April 25, 2024

What’s in your head, zombie?

If you didn’t hear The Cranberries song in your head when you read the headline of this column, you might also not think of the Dokken “Dream Warriors” song if I mention Nightmare on Elm Street 3.

That’s OK. Horror movies aren’t meant to sell music. They’re meant to sell characters, and, if luck and some decent directing pan out, a compelling story. TV networks will spend a lot of energy promoting horror films this month. Like the movies themselves, their well-known songs take years to establish a legacy.

However, some of my favorite songs are associated with horror films, or their concepts. While some are not really musical themes — like Jaws, Psycho, The Shining, Rosemary’s Baby or the creepy piano of The Exorcist — full songs can be as creepy as any repetitive music or memorable scenes or endings.

Many music fans remember the Vinnie Vincent Invasion for destroying expensive guitars in music videos or being Vinnie’s post-Kiss failed experiment, but “Love Kills” helped promote “Nightmare on Elm Street IV: The Dream” and helped launch the career of Mark Slaughter as a vocalist.

“The Lost Boys” is not a horror movie in the bloodiest tradition, but its vampire theme and brat-pack cast that includes Jason Patric, Corey Haim, Kiefer Sutherland, Jami Gertz, Corey Feldman, Dianne Wiest and Alex Winter make it the most hip Halloween film I can name. Gerald McMann’s “Cry Little Sister,” and “Lost in the Shadows” from Lou Gramm of Foreigner both came from this soundtrack, as did Echo & the Bunnymen’s cover of the The Doors’ “People Are Strange.”

At the other end of the popularity spectrum were the truly B-list horror films. Even the least known of these had at least one sequel to try to get it right.

“Sleepaway Camp II: Unhappy Campers” produced a few good songs on its soundtrack, include Anvil’s “Straight Between the Eyes.” This soundtrack is one measure of a true horror movie geek. If you know this song, you watched a lot of late-night HBO in the 1980s.
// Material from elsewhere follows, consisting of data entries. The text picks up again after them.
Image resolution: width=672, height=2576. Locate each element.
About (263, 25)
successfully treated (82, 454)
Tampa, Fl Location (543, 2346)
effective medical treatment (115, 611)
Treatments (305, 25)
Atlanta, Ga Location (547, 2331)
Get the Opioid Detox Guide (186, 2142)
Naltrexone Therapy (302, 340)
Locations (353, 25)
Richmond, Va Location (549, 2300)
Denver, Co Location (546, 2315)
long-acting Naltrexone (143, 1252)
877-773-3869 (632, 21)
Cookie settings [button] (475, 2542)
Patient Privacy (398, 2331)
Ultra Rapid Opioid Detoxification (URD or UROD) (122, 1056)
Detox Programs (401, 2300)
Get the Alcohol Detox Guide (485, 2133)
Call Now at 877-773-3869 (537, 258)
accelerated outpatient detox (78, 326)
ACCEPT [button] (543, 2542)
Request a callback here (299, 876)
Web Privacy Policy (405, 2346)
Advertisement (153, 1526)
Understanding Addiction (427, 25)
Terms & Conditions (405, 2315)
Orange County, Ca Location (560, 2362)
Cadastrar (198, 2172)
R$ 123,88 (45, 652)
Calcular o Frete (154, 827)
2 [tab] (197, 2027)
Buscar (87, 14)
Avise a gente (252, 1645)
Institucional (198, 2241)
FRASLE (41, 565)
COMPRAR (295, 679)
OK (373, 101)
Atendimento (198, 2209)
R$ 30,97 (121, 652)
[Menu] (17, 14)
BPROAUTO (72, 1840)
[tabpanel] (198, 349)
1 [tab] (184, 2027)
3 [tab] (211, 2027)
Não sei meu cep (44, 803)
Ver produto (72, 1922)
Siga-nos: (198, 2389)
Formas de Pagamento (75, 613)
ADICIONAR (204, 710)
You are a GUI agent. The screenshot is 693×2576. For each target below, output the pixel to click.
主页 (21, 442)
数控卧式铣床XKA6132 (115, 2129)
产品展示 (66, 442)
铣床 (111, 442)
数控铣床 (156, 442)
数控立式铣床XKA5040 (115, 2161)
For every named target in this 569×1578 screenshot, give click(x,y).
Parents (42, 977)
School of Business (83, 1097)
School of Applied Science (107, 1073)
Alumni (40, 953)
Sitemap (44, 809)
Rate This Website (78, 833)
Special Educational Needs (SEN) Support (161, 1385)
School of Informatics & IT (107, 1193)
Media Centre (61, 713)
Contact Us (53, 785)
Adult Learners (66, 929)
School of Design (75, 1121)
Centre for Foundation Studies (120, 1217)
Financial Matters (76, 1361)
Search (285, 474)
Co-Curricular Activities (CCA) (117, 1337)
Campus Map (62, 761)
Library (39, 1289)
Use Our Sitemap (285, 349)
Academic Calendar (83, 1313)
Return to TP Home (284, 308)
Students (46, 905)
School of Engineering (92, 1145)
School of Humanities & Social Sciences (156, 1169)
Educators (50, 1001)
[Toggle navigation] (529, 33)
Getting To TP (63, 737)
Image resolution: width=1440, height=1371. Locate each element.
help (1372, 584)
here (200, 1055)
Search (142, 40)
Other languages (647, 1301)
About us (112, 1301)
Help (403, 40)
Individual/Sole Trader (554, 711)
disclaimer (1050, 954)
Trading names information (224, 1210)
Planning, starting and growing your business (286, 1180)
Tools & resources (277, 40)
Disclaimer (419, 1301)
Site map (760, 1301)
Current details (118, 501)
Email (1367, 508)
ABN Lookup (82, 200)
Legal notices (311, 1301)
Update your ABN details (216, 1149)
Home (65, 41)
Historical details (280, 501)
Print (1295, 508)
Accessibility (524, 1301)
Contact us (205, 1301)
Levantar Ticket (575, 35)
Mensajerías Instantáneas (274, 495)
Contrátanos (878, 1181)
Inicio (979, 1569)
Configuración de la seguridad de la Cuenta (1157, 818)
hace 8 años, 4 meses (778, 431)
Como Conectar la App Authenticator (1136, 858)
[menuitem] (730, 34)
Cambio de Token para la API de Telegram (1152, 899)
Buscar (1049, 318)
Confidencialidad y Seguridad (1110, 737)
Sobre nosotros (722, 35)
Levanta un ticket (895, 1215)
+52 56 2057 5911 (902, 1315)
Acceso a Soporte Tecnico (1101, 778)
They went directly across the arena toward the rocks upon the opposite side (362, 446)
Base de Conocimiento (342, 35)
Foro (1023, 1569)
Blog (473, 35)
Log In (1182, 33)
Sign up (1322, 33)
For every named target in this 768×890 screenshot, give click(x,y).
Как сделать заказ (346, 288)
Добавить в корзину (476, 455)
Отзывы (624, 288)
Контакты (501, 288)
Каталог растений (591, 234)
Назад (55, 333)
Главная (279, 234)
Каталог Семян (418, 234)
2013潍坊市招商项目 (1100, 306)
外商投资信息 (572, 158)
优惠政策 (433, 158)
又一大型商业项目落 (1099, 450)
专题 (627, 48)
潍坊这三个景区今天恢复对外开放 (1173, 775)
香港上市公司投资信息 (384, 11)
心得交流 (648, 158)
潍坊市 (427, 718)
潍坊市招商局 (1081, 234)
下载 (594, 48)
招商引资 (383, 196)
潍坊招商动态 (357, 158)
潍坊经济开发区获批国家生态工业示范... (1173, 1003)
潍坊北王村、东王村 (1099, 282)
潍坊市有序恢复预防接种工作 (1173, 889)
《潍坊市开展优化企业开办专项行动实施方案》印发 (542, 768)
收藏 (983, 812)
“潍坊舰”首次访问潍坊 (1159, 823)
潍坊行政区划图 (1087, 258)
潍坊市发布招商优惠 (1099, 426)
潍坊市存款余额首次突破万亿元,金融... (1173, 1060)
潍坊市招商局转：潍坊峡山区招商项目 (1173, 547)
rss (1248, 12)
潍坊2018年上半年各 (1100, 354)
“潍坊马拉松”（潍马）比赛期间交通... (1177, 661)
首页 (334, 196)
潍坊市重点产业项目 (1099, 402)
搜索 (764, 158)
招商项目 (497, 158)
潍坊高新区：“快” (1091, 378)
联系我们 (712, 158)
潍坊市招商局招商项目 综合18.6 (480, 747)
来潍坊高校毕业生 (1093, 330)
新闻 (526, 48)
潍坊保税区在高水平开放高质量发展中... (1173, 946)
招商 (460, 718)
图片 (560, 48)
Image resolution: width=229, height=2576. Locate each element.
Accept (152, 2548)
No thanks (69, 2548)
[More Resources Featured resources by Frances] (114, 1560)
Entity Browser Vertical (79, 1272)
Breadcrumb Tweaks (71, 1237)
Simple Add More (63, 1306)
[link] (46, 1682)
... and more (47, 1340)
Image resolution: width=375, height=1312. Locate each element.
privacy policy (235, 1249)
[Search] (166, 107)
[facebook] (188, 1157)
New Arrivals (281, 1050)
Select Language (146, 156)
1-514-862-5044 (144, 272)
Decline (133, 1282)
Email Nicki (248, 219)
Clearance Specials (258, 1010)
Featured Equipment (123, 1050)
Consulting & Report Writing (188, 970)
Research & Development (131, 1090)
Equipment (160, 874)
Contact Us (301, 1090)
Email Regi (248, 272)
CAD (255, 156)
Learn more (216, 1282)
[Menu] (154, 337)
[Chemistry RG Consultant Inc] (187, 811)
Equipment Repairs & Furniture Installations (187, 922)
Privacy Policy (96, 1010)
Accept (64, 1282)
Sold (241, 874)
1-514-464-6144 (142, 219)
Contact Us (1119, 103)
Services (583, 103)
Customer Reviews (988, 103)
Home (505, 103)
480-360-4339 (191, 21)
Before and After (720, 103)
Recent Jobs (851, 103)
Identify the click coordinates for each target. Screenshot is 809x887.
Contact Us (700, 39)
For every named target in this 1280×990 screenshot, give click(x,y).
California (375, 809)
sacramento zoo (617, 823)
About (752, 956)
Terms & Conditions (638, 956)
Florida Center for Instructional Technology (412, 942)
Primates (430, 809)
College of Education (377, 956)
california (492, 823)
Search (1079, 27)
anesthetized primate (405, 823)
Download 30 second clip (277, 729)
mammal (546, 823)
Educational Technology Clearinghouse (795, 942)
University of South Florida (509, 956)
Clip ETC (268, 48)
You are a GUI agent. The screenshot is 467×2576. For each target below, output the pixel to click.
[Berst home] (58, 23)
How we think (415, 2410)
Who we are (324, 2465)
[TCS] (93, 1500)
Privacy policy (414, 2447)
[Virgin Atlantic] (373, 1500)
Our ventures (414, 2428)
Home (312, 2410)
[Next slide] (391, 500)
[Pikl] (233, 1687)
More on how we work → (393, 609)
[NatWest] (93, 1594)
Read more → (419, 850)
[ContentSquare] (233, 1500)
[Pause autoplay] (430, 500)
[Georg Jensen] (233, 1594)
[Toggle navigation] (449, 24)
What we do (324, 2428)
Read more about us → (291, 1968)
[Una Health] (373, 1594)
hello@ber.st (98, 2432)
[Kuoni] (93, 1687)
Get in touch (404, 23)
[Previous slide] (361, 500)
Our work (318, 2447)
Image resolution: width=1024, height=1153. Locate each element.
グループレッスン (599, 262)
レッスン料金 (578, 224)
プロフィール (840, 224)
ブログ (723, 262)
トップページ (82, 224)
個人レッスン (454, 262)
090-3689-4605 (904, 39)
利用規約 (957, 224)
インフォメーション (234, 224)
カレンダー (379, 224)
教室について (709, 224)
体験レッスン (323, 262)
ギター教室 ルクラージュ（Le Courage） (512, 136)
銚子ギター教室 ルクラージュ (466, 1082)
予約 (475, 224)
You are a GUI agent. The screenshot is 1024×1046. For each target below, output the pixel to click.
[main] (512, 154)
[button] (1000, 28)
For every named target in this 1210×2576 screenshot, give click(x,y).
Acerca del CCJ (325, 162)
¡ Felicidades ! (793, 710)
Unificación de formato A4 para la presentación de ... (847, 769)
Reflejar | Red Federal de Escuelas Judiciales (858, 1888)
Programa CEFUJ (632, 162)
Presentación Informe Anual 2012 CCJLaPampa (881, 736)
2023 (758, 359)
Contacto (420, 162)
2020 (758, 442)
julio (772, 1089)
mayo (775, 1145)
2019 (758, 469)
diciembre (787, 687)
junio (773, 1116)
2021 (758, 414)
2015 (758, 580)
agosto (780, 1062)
Some songs sound almost too fun and upbeat to be horror themes. Kulu Shakar’s cover of Deep Purple’s “Hush” for the “I Know What You Did Last Summer” soundtrack is way too much fun for the genre, as you can picture a band smiling while playing the song — unless it’s supposed to be a maniacal smile, maybe.

The soundtrack doesn’t get any darker with Offspring and Type O Negative songs. Only L7’s “This Ain’t the Summer of Love” salvages some anger.

Speaking of “I Know What You Did Last Summer,” the soundtrack for “Scream” isn’t much better, with the exception of including the Alice Cooper classic “School’s Out.” It’s like all 1990s horror producers either plugged in the so-called alternative blandness of the era or relied on screamer “killing music” to get their points across.

As there aren’t really radio stations promoting songs and films together anymore —with the possible exceptions of the Disney realm — we might never return to an era where familiar choruses or anthems are associated with films or famous scenes. In fact, famous scenes or lines seem to be dying off as well.

As someone who was born on Friday, July 13, 1972 myself, and whose first five months of his life spell both his name and his movie namesake (JASON = July, August, September, October, November), you’d think I was destined to love the horror film genre. Yet it was really the 80s hair-band hits that pulled me into them.

I’ll miss the ways music and film used to be combined.